Regardless, my point is and was this: If you're doing something you don't want mom and dad to know about, then maybe that's a signal that you should do something else.

all the best,

posted by gage at 4:29 AM on March 12, 2006

gage, I think the problem is that the two parts to your clause don't necessarily connect as cleanly as you'd think. For instance, I have a friend who is a Republican. My reluctance to tell them about the book What's the Matter with Kansas is not necessarily a sign that I should stop being a Democrat. I chose not to talk to them about it because I know it wouldn't change anything, and it may cause hurt feelings. If (in this case) someone she loves still maintains a stubborn, backwards attitude towards her profession, her reluctance to tell them about it could be indicative of their desire not to hurt their feelings.

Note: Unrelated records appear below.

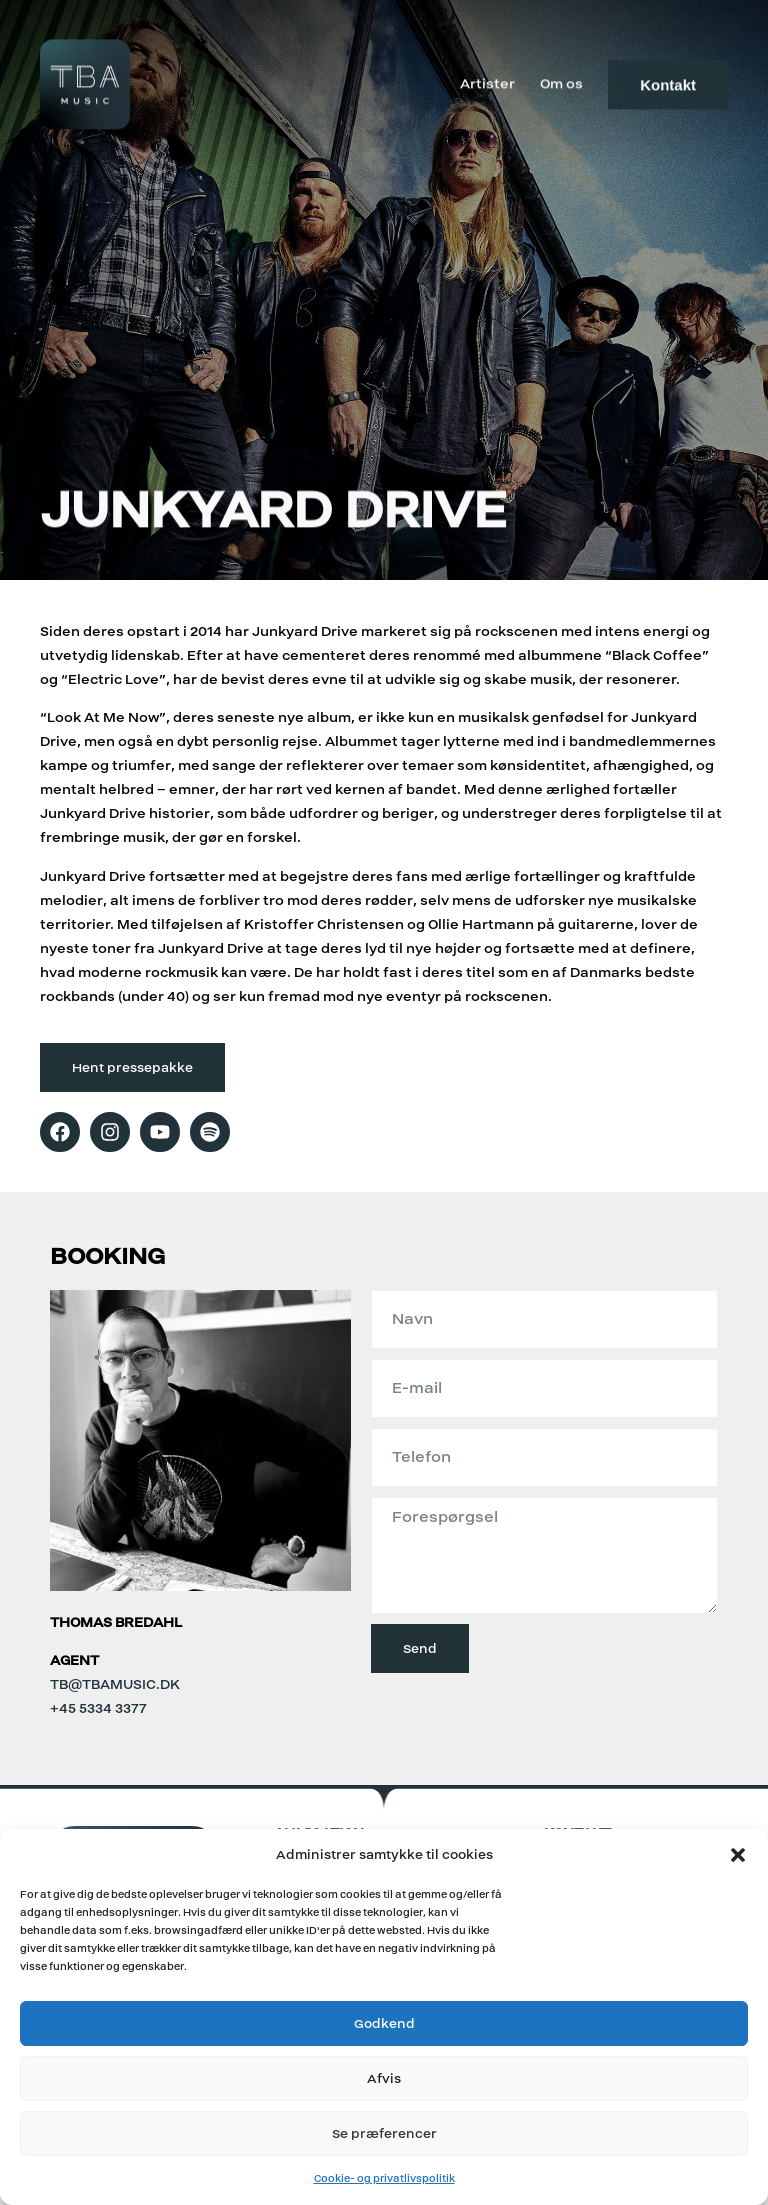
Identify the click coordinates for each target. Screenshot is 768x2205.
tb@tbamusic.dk (115, 1684)
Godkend (384, 2023)
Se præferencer (384, 2133)
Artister (487, 81)
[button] (738, 1855)
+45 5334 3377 (98, 1708)
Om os (561, 81)
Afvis (384, 2078)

That is, just because she doesn't want to tell them about it doesn't mean it's wrong. It could just as easily mean that she loves them enough to not want to hurt them, and knows them well enough to realize they're not going to change their minds any time soon.
posted by Civil_Disobedient at 7:16 AM on March 12, 2006

Civil_Disobedient -- I understand your intent, but think your analogy doesn't fit. Your case is avoiding bringing up contentious ideas with an acquaintance. Her case _appears_ to be actively deceiving her parents about her actions.

I agree with you that compassion for other's feelings is very important, as indeed are one's motivations. This does not, however, render either the action done or one's attitude to those actions necessarily irrelevant.

So, to let thead die, I never said 'wrong' in my posts. I did suggest that she could weigh deceiving her parents against the money she makes.